> [What to work on]
Transcribe exactly, and only, the lines from the one with "Where should I" through the end of the records below, including both of those lines. Skip all pictures.

Collected data
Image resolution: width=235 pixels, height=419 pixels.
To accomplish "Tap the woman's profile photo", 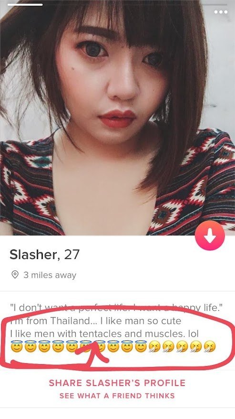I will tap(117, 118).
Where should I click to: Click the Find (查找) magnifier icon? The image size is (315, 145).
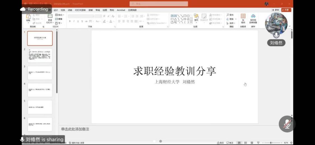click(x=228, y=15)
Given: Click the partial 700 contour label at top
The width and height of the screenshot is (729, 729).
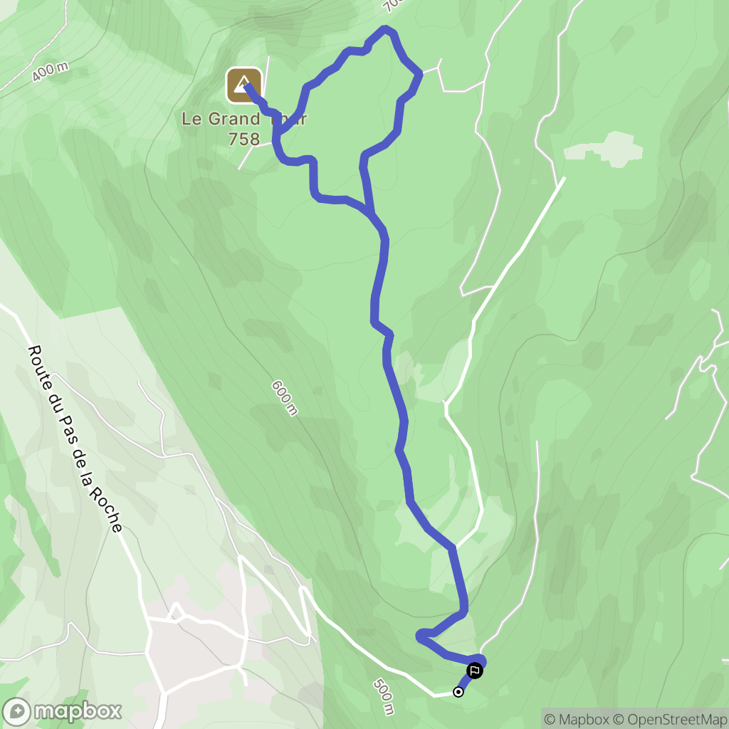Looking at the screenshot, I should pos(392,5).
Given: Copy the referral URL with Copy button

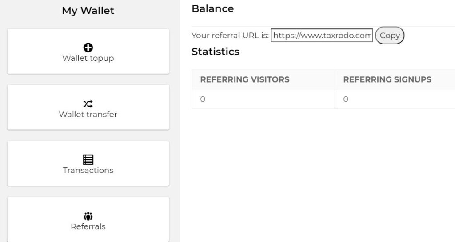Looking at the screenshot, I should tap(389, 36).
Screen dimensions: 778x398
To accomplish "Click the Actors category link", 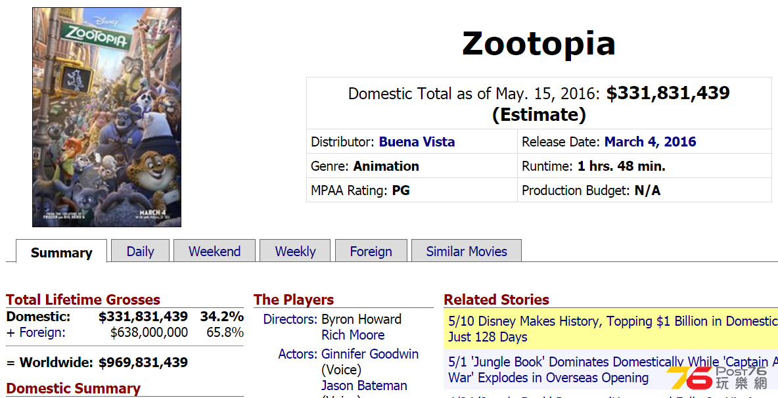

> [Exercise output]
Where should I click to: Click the Find (查找) magnifier icon? The image size is (315, 145).
click(x=228, y=15)
Given: Click the partial 700 contour label at top
The width and height of the screenshot is (729, 729).
Looking at the screenshot, I should pos(392,5).
Given: Copy the referral URL with Copy button

Looking at the screenshot, I should tap(389, 36).
Screen dimensions: 778x398
To accomplish "Click the Actors category link", 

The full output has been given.